Les éditeurs français proposent beaucoup de traductions révisées ou nouvelles de textes très connus, mises à jour selon les critères du moment. Des exemples viennent à l’esprit en littérature, d’Homère à Kafka, en philosophie, avec Hegel, et en psychanalyse, avec Freud. On comprend les raisons du phénomène, mais le résultat en est que des textes intéressants restent dans l’ombre selon un cercle vicieux : un tel est peu connu, donc on ne le traduit pas, donc on ne le connaît pas, etc. Les mêmes éditeurs déplorent pourtant parfois le manque de curiosité des Français pour les « belles étrangères », le difficile étant d’ouvrir d’autres fenêtres que celles donnant sur des forêts depuis longtemps exploitées et balisées.
Depuis une vingtaine d’années, l’auteur de ces lignes a quitté ce balisage confortable en traduisant et présentant, avec le soutien d’organismes publics de recherche, des textes allemands des années 1830 et 1840 (Arnold Ruge en 2004 et 2021, Karl Gutzkow en 2023), et il se réjouit de voir cette orientation de recherche se poursuivre avec Hélène Leclerc et Venedey. Le problème est que, s’agissant d’auteurs de second rang, Ruge derrière Marx et Gutzkow derrière Heine, les traductions tendent à devenir des prétextes ou pré-textes à leur présentation. Comment, en effet, sinon par une présentation précise et convaincante, intéresser les lecteurs à des auteurs dont, s’ils ne sont pas des spécialistes de l’époque ou des questions concernées, ils n’ont jamais lu le nom ?
C’est là une question qu’Hélène Leclerc s’est manifestement posée avant d’écrire sa présentation d’extraits, sur Toulouse, d’un livre de 1846 de Jakob Venedey (1805-1871) sur le sud la France.

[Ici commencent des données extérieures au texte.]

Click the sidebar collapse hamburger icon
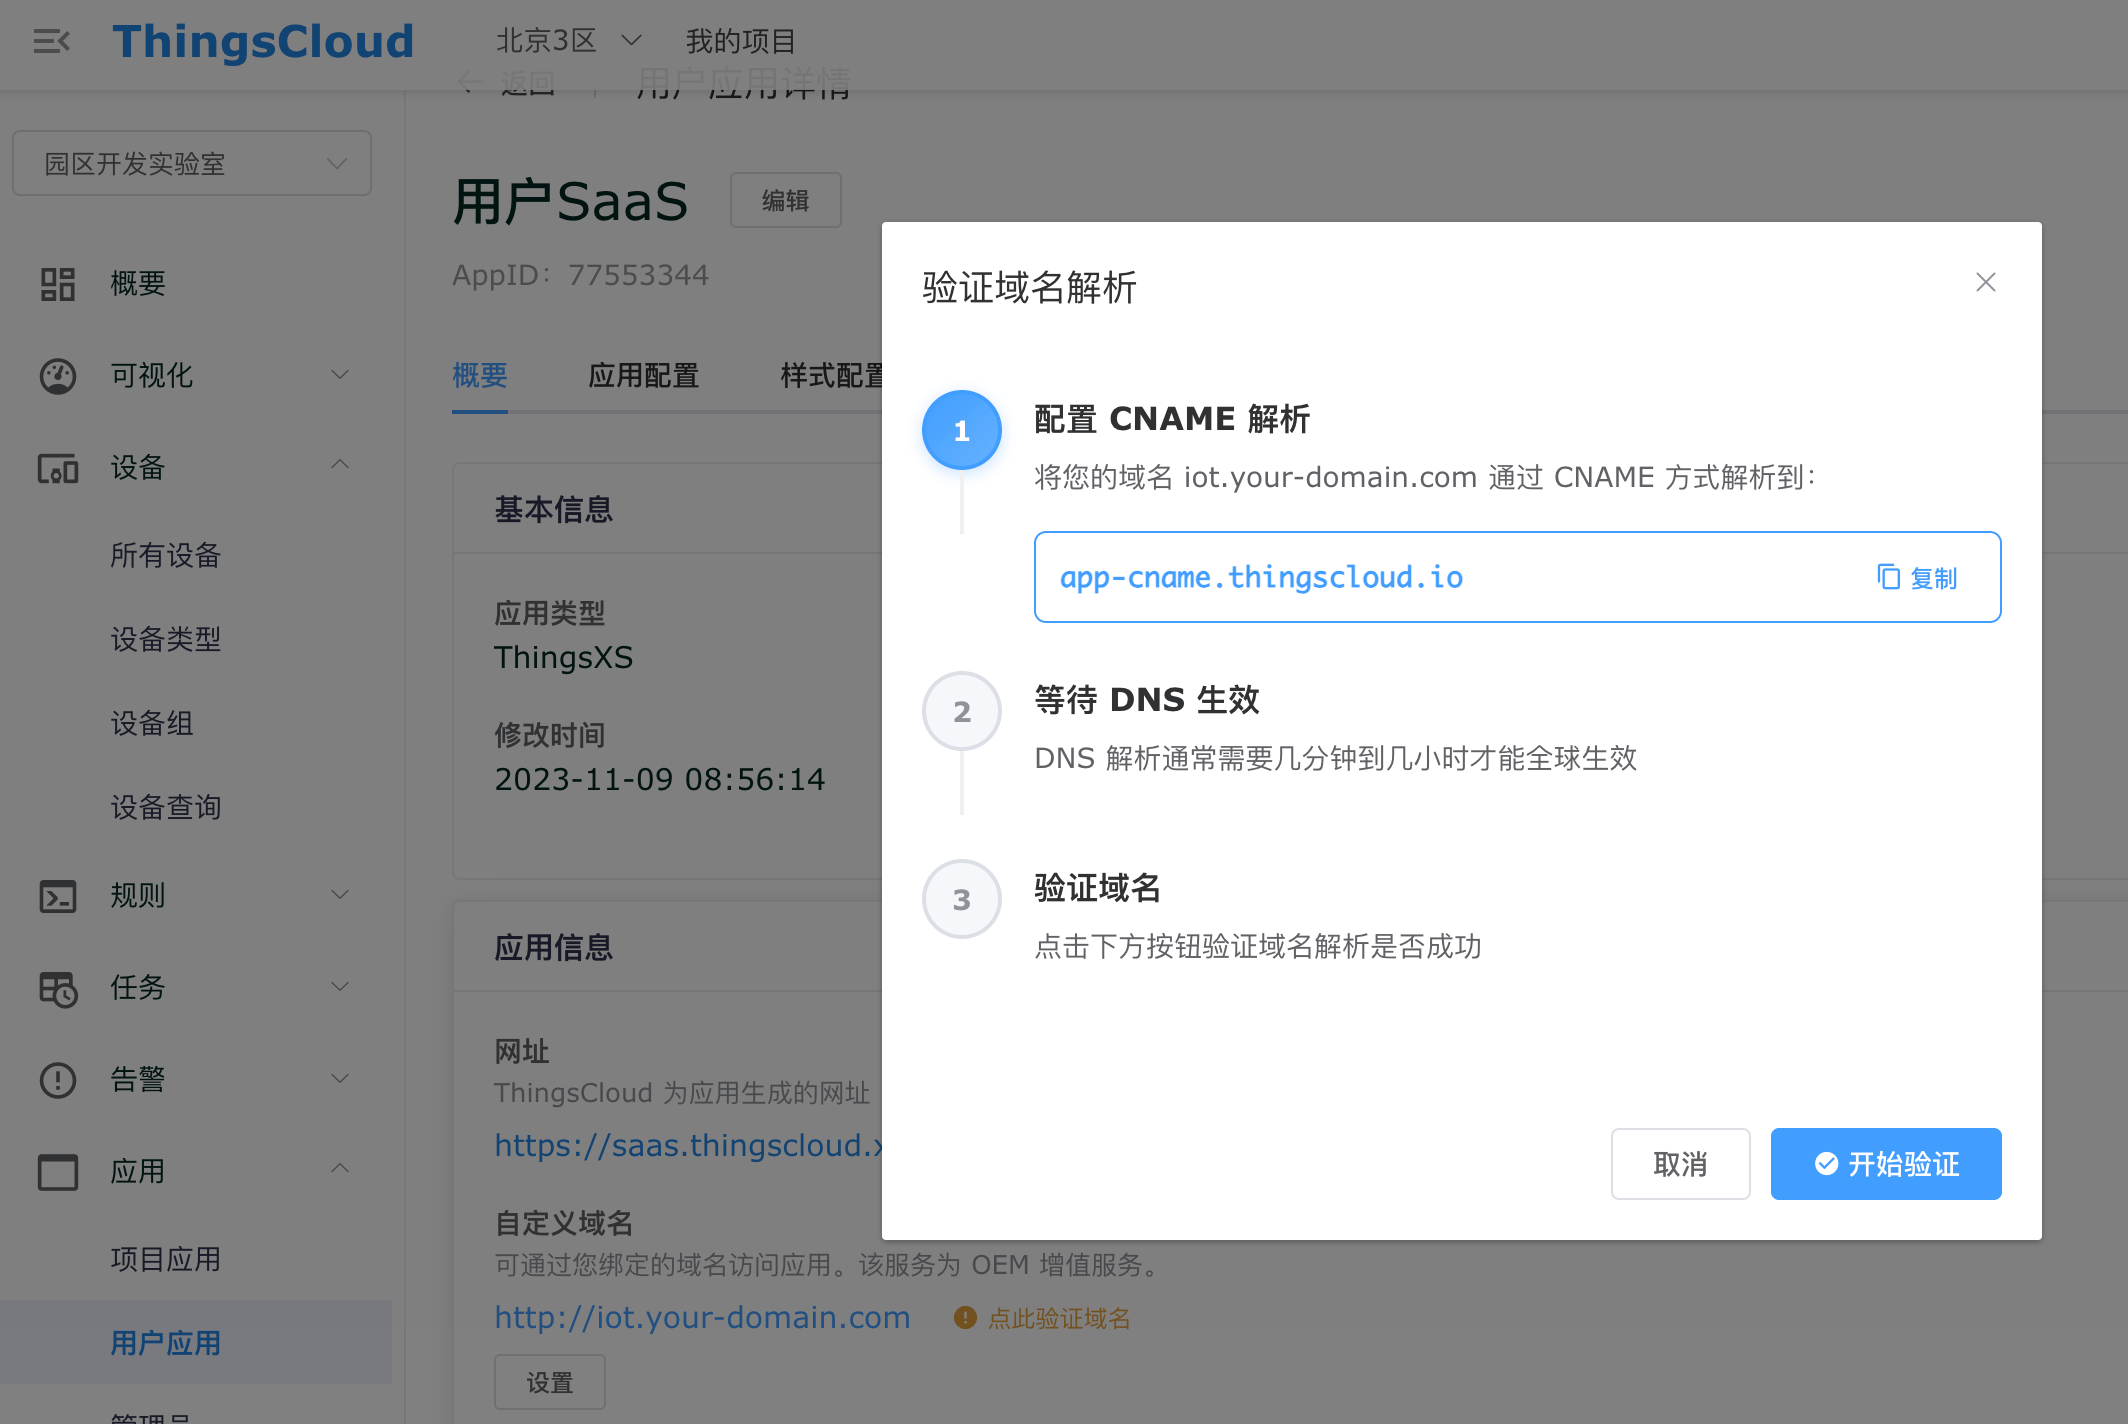Screen dimensions: 2128x1424 click(51, 41)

D’où une préface allant à l’essentiel : le Rhénan de Cologne Venedey est un libéral, voire un démocrate opposé à l’ordre répressif de la Confédération germanique ; étudiant en droit à Bonn, il y fut membre d’une Burschenschaft – un de ces termes intraduisibles relevés par Hélène Leclerc – réunissant les étudiants autour de l’idéal d’une nation et d’un État allemands enfin unis ; en exil pendant quinze ans en France à partir de 1833, par suite de sa participation à la fête des libéraux et des radicaux à Hambach en mai 1832 et de son expulsion, il a eu un rôle dirigeant dans la Ligue des Bannis (Bund der Geächteten) et son journal Le Banni (Der Geächtete) ; en 1848, de retour en Allemagne, il a été député au Parlement de Francfort.

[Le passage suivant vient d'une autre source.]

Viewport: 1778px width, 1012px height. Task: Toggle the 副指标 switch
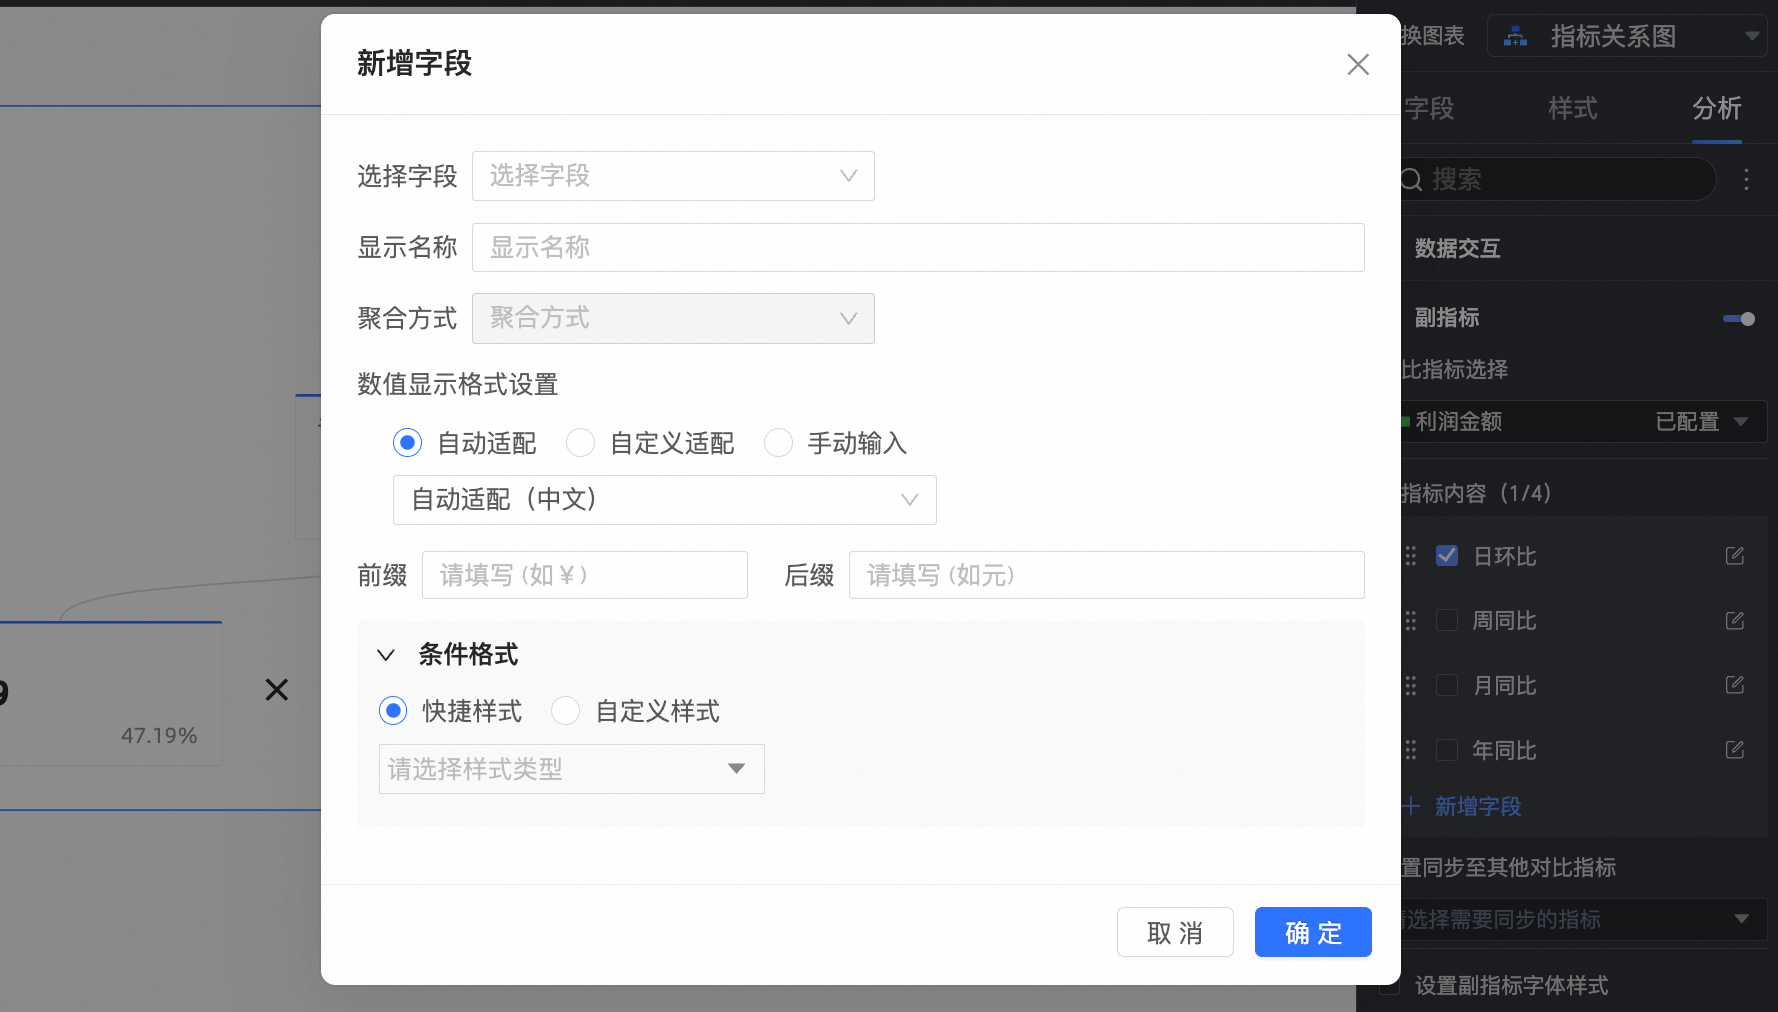tap(1738, 319)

On peut compléter ces données sur deux points. D’une part, en situant la Ligue des Bannis dans l’exil allemand, avec, avant elle, l’Union pour la liberté de la presse et la patrie et, après elle, une Ligue des Justes, puis des Communistes, pour laquelle Marx et Engels écrivirent au début 1848 un Manifeste encore diffusé aujourd’hui, Venedey étant de ceux qui refusèrent cette radicalisation du libéralisme et de la démocratie en socialisme et communisme. D’autre part, en soulignant que Venedey, en 1840-1841, s’est tenu, héritage de la Burschenschaft de Bonn oblige, du côté du nationalisme allemand lors de la crise franco-allemande au sujet du Rhin, « fleuve allemand » selon le point de vue allemand, ce qui impliquait l’annexion de l’Alsace, ou « frontière de l’Allemagne », selon le point de vue français, sous l’Ancien Régime comme après 1789.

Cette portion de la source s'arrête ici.